- [EXERCISE OBJECTIVE]: Among the entries below, take the line with "The width and" and the line with "Given: Open 料金・スペック navigation tab", and output them and every line between them exactly, with nothing else.

#####

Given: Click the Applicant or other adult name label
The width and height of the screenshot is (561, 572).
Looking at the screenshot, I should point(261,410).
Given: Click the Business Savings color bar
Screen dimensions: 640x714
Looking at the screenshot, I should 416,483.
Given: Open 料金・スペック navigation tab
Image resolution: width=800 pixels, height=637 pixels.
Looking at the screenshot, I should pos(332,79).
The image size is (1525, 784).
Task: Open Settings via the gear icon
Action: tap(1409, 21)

#####

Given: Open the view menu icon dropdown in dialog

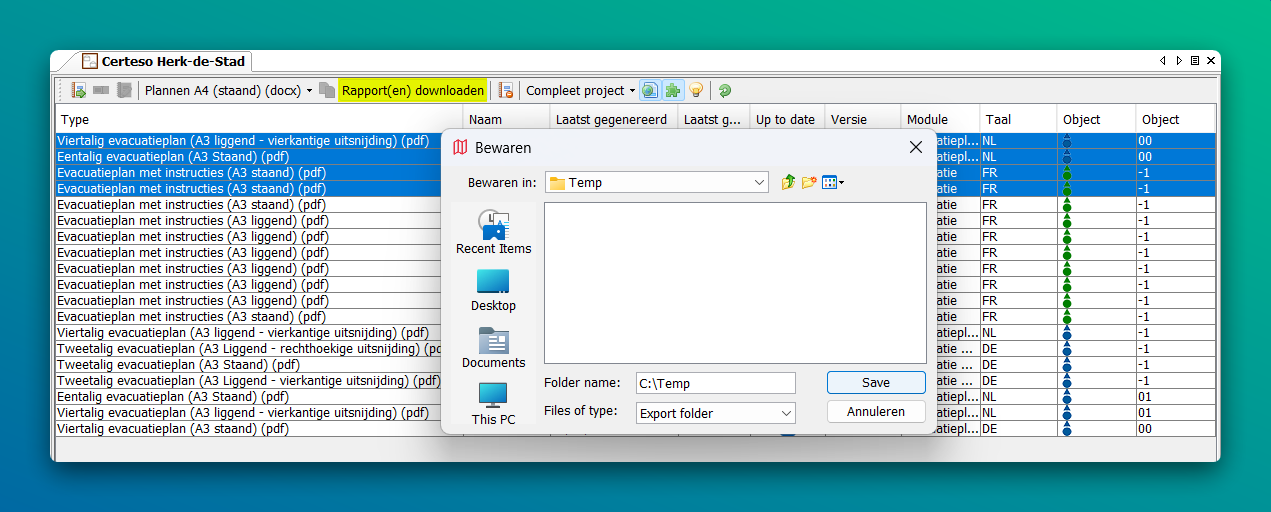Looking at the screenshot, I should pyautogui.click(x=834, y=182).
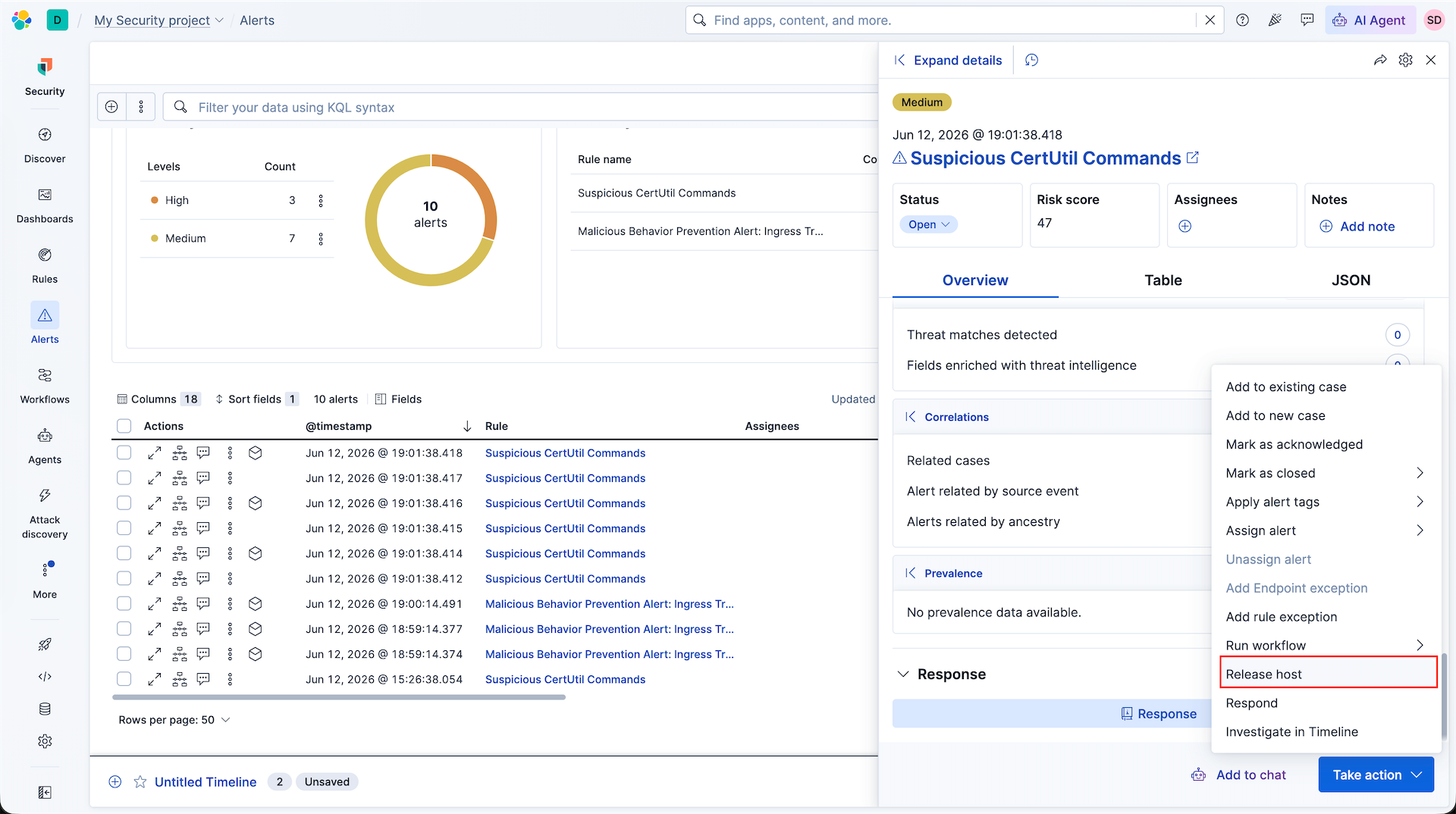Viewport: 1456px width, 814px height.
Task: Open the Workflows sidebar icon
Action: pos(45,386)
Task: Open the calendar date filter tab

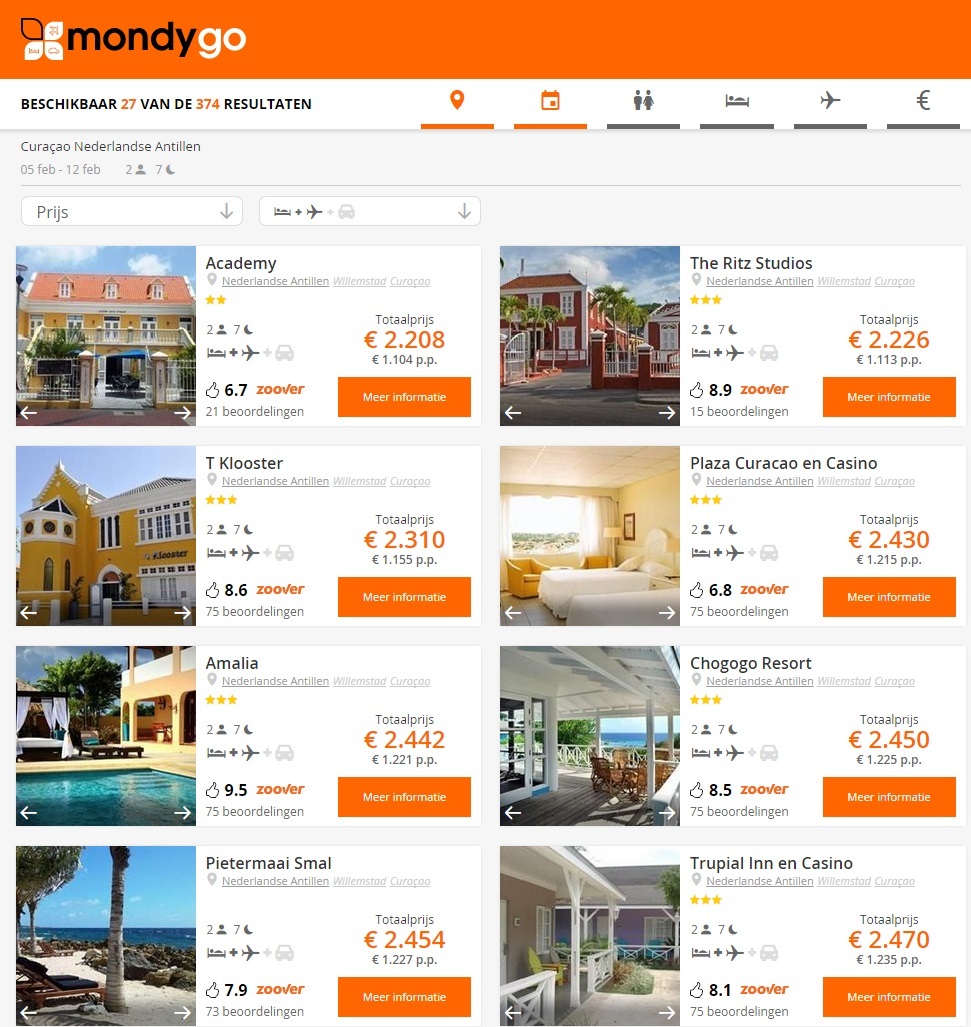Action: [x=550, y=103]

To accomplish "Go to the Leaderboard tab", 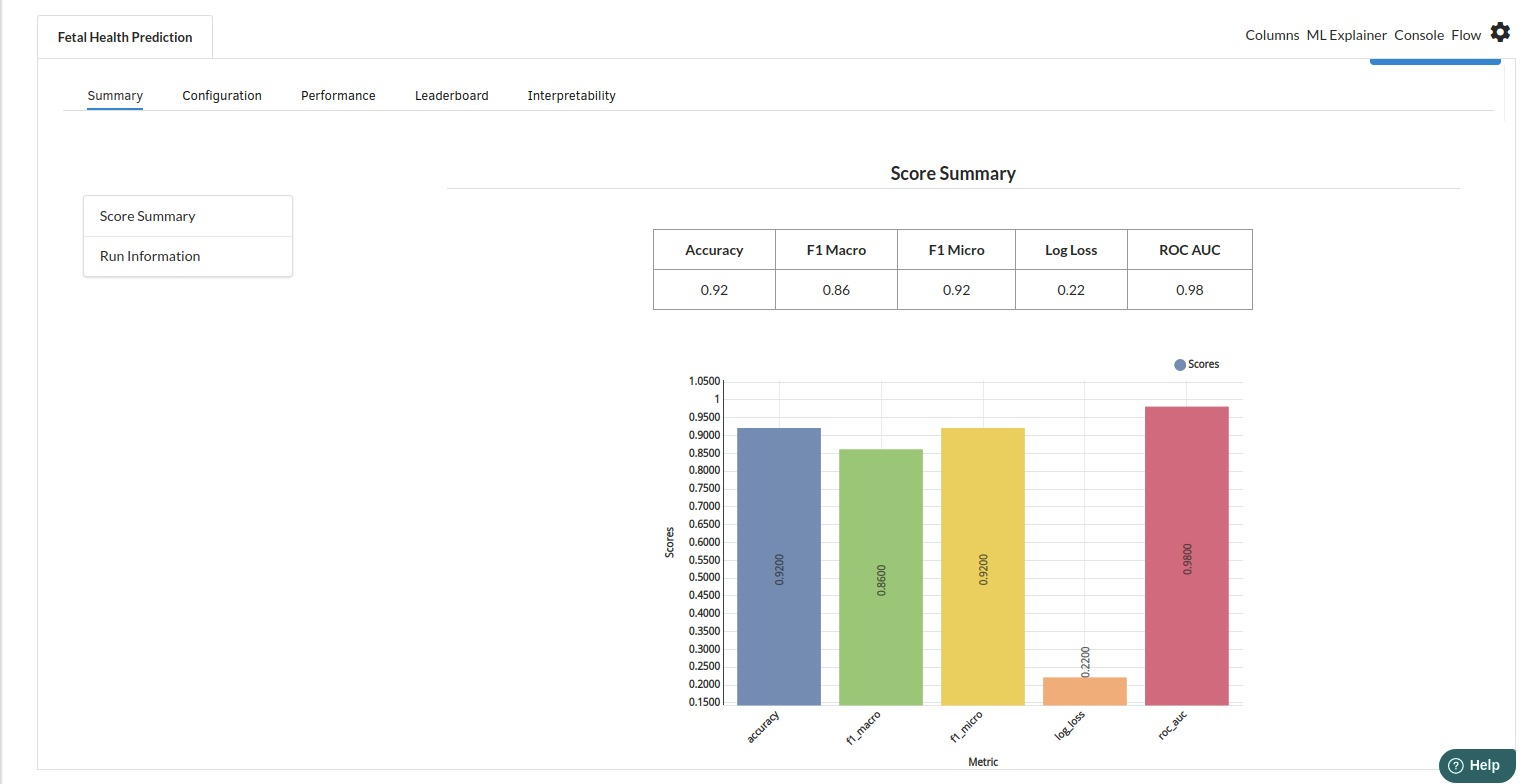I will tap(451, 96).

#####

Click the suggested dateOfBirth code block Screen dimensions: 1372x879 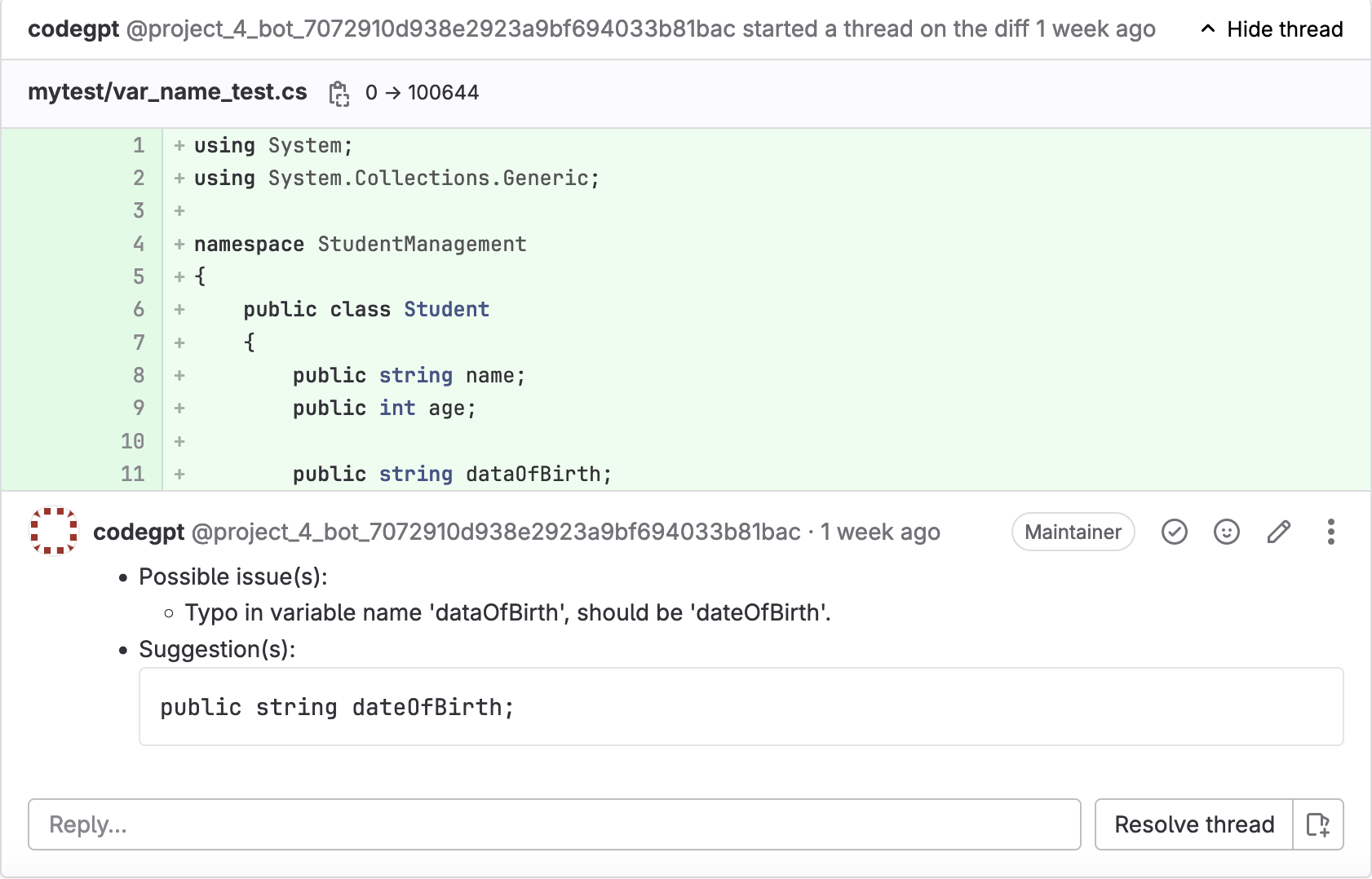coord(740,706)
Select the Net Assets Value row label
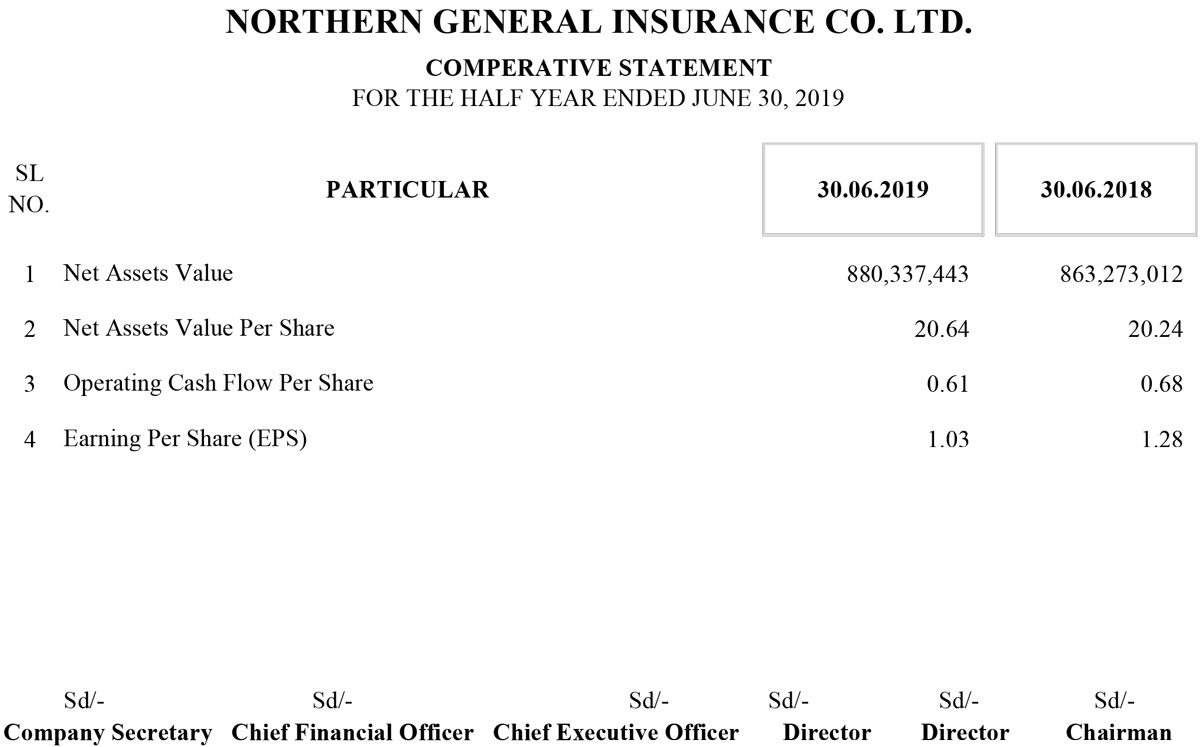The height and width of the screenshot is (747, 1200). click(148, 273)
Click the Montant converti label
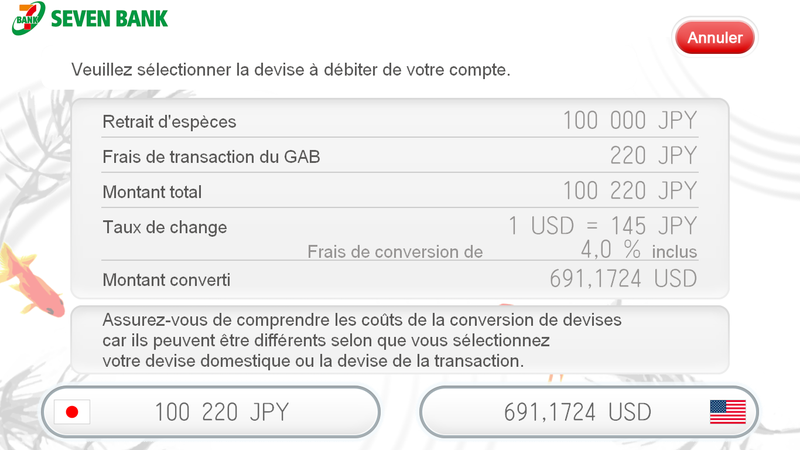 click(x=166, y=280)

#####

- [EXPECTED ANSWER]:
The width and height of the screenshot is (561, 572).
Looking at the screenshot, I should point(261,410).
Given: Click the Business Savings color bar
Screen dimensions: 640x714
Looking at the screenshot, I should 416,483.
Given: Open 料金・スペック navigation tab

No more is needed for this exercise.